Over grote rondes zullen we maar zwijgen. Lucien Van Impe in 1976 (Tour), Freddy Maertens in 1977 (Vuelta) en Johan De Muynck in 1978 (Giro) zijn de laatste Belgische winnaars van een grote ronde. Daarna volgt de grote lange leegte. Die werd jarenlang vergoelijkt met de mantra ‘wij zijn een land van eendagswielrenners’ of nog ‘die doping die je nodig hebt om grote rondes te winnen, daar doen wij niet aan’.

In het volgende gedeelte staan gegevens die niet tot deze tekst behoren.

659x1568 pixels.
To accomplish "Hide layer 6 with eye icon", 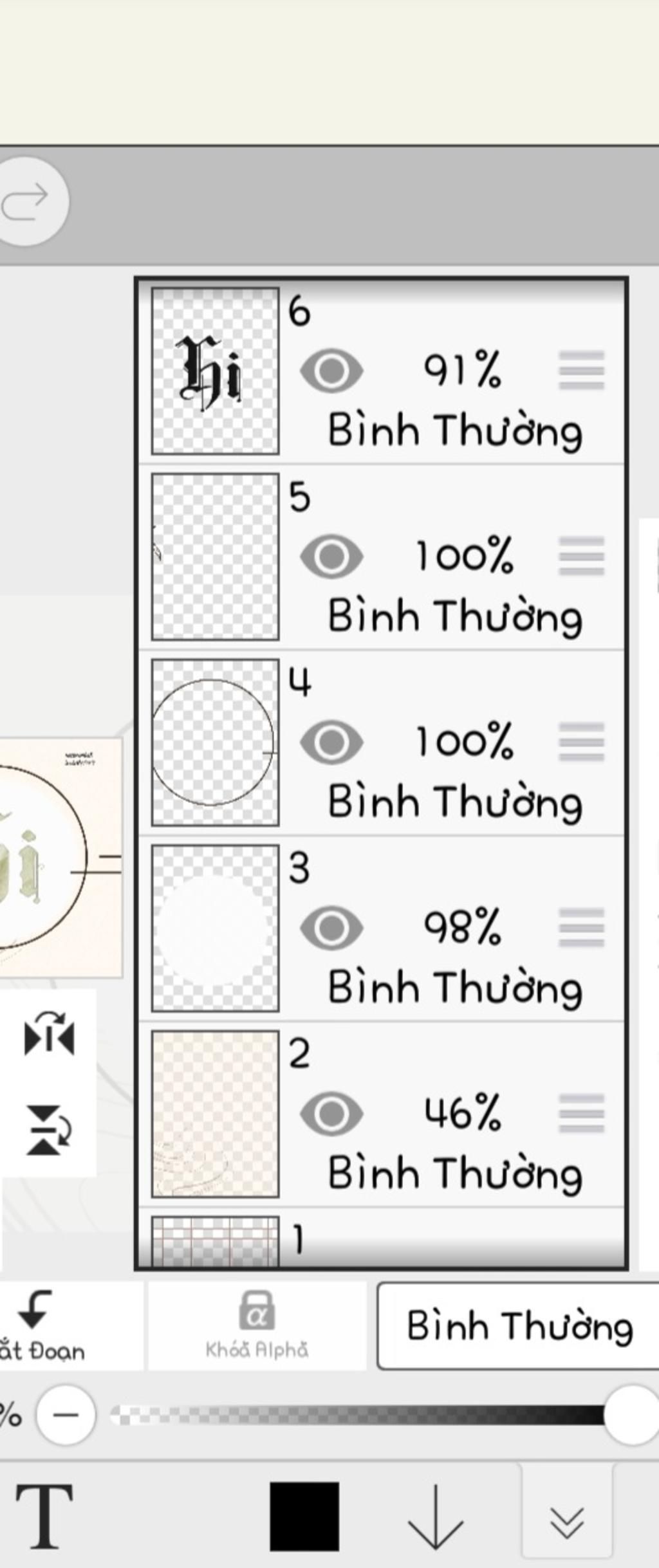I will [x=331, y=371].

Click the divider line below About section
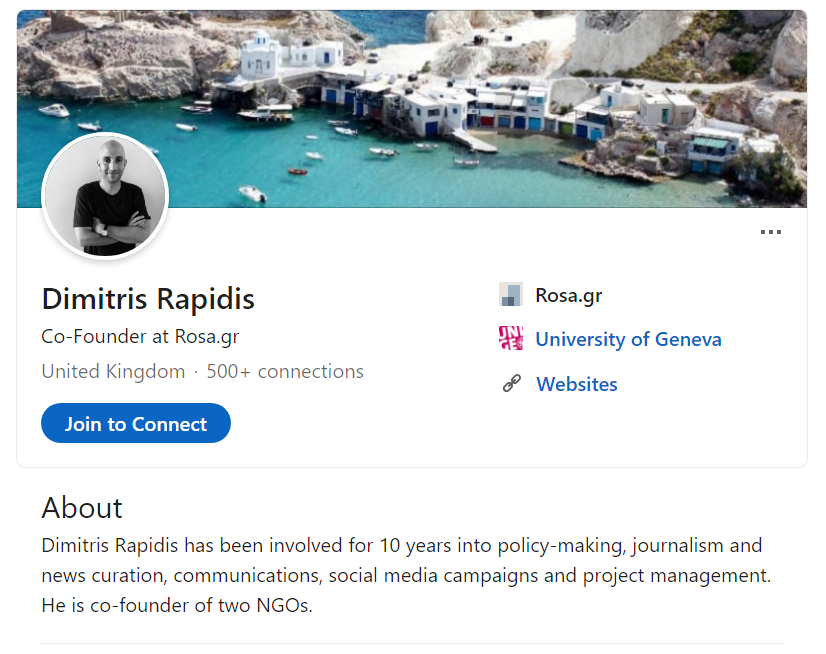[x=412, y=643]
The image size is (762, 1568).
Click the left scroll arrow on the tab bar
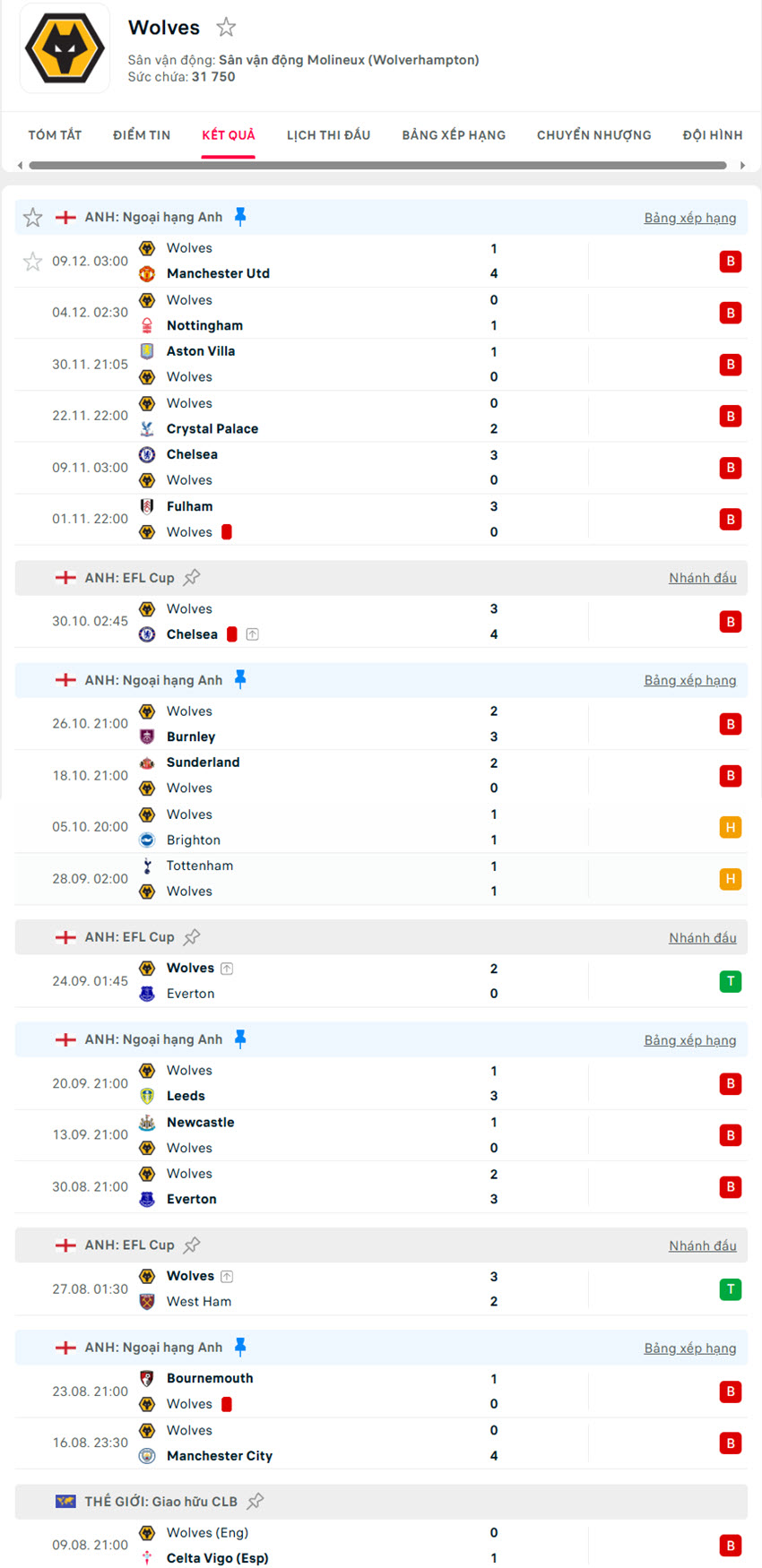(19, 165)

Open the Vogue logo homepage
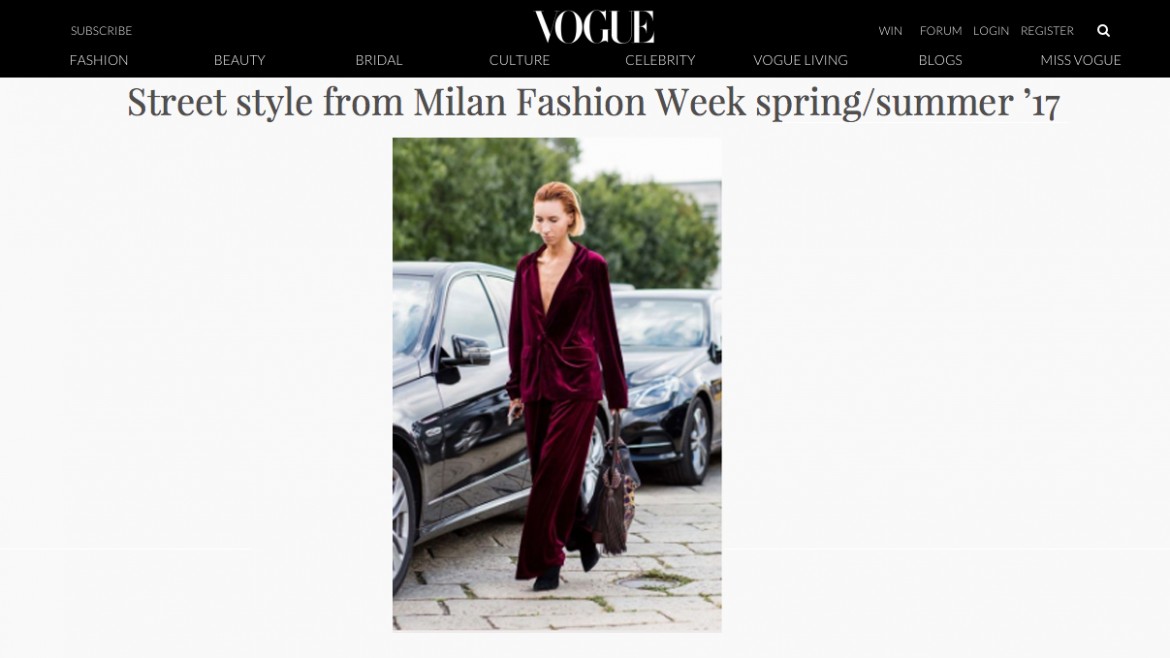point(594,27)
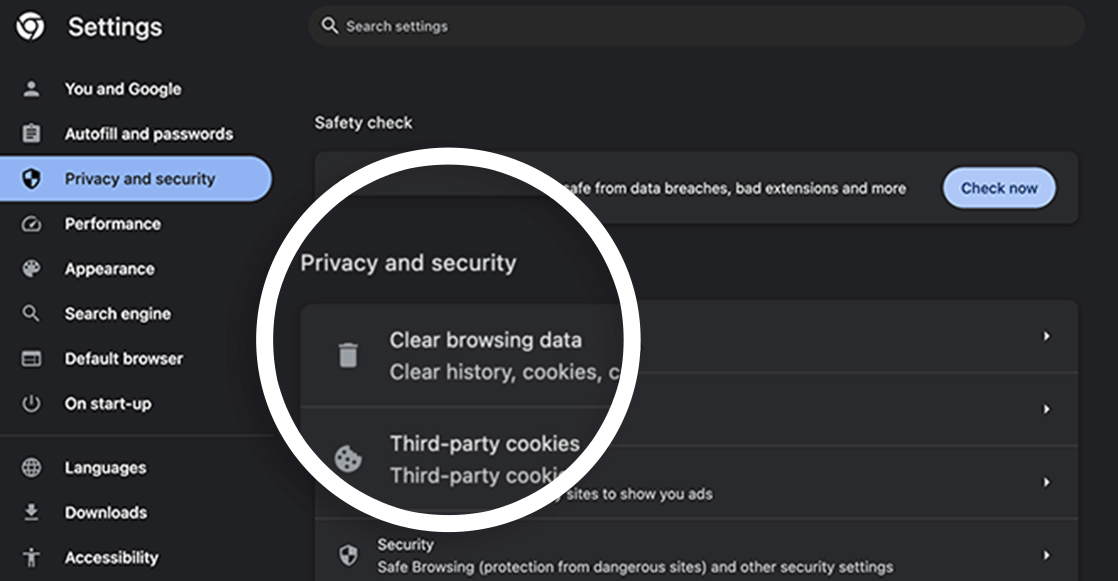Click the Chrome logo beside Settings
This screenshot has width=1118, height=581.
click(30, 27)
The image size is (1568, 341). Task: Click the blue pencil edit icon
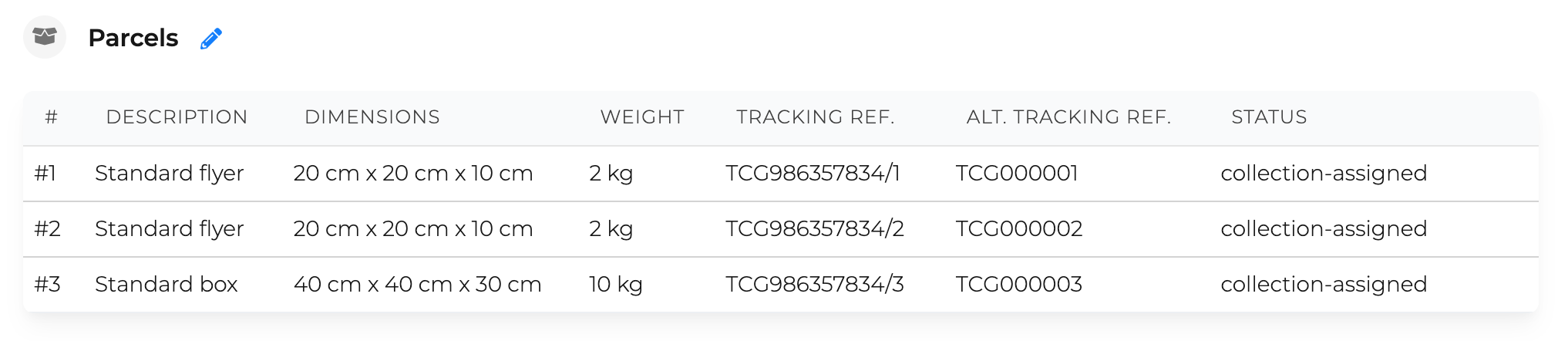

Eendagswielrenners zijn we geweest, maar dat zijn we vandaag niet meer. De cijfers liegen niet. In jaren 50, 60 en 70 wonnen we respectievelijk 22, 27 en 34 van de vijftig monumenten die in tien jaar werden gereden. De jaren 70 waren de jaren van een gouden duo en hun supporting cast: Eddy Merckx (19 keer eerste, waarvan 6 in de jaren 60) en Roger De Vlaeminck (11).

De daaropvolgende drie decennia vielen we terug naar 11, 10 en in de jaren 2000 tot 2009 12 overwinningen (de twee van Andrei Tchmil na zijn naturalisatie zijn niet meegerekend). In het tweede decennium van de 20ste eeuw komen we voorlopig aan acht, waarvan er vijf zijn behaald in de wonderjaren 2011 en 2012, toen we dachten dat we erbovenop waren. We stevenen af op een absoluut dieptepunt. Sinds de laatste van Tom Boonen in 2012 (Parijs-Roubaix) is het huilen met de pet op en hebben we nog twee monumenten gewonnen: Philippe Gilbert in de Ronde vorig jaar en Greg Van Avermaet in Roubaix.

Soms was daar wat geluk mee gemoeid, maar de les van die wedstrijden is dat geluk alleen van tel is als je vooraan zit. Precies dat niet te verwaarlozen onderdeel van de kunst van het winnen lijkt tegenwoordig het probleem: als het om de prijzen gaat, rijden er geen Belgen meer vooraan. Gisteren waren tot op een kilometer voor het einde Belgen in zicht, maar toen een paar minuten later de uitslag op het scherm verscheen, waren de eerste tien buitenlanders.

Laat nu net Luik-Bastenaken-Luik dé referentiekoers zijn om uit te maken wie de allrounders met de grote motoren zijn. Dat kan dan conclusie vier zijn: wij hebben derny’s, crossmotoren, maar geen of te weinig motoren met een grote cilinderinhoud. En dat ligt dan weer aan de opleiding, maar dat willen ze in het Vlaanderen van koersen rond de kerktoren niet geweten hebben.